A second overactive region we detected on the PET scans of the brains of OCD patients was the
striatum
. This structure is composed of two major information-receiving structures, the
caudate nucleus
and the
putamen
, which nestle beside each other deep in the core of the brain just in front of the ears. The entire striatum acts as a sort of automatic transmission: the putamen acts as the gear shift for motor activity, and the caudate nucleus serves a similar function for thought and emotion. The striatum as a whole receives neuronal inputs from so many other regions of the brain that it rivals, for sheer complexity, the central switching station for the busiest telecom center imaginable, with signals arriving and departing in a buzz of perpetual activity. All areas of the cortex send neural projections to the striatum; so do parts of the thalamus and the brainstem, as shown in Figure 2 on Chapter 2.

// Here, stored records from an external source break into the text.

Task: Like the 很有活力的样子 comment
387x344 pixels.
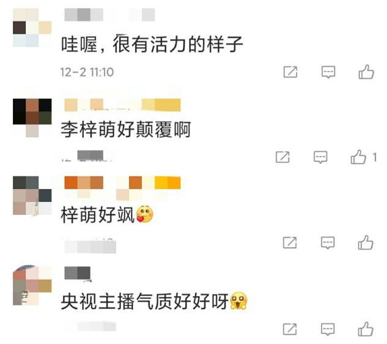Action: click(366, 72)
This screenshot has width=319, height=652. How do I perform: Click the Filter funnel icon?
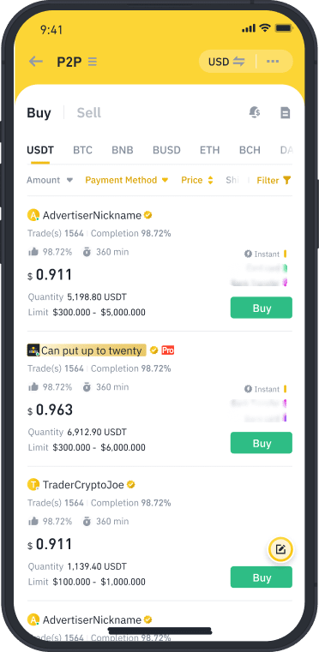(x=286, y=180)
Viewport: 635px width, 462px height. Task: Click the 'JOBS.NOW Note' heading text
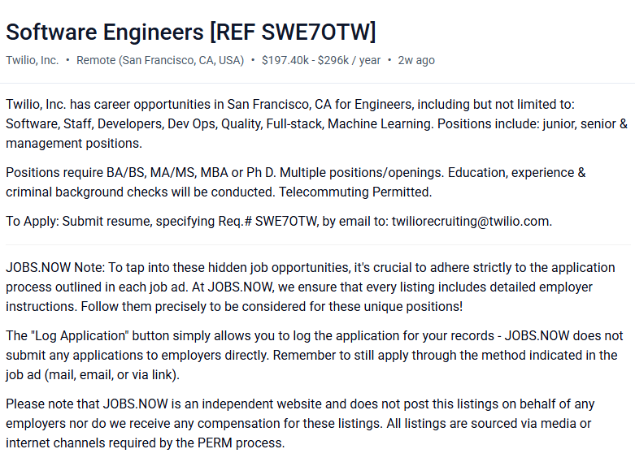55,267
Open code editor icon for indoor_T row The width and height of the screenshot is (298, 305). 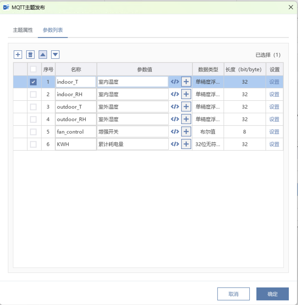click(175, 82)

But what particularly intrigued me was the fascinating traffic pattern connecting the striatum and the cortex. One set of neuronal projections into the striatum originates in the prefrontal cortex, especially in regions associated with planning and executing such complex behaviors as the manipulation of mental images. Small clusters of projections formed by these prefrontal arrivals are called
matrisomes
. The matrisomes are typically found near distinct microscopic patches that stipple the striatum; they are called
striosomes
. The striosomes, too, receive some input from the prefrontal cortex, in particular the areas most intimately associated with emotional expression: the orbital frontal cortex and anterior cingulate cortex. These are the very cortical structures that PET scans have shown to be overactive in OCD. But the primary inputs to these striosomes are the polar opposites of the thoughtful, rational prefrontal cortex: the striosomes are also bombarded with messages from the limbic system. The limbic system comprises the structures that play a critical role in the brain’s emotional responses, particularly fear and dread. It is the limbic system’s core structure, the amygdala, that seems to generate fear and dread. And it is the amygdala that projects most robustly into the striosomes’ distinctive patches.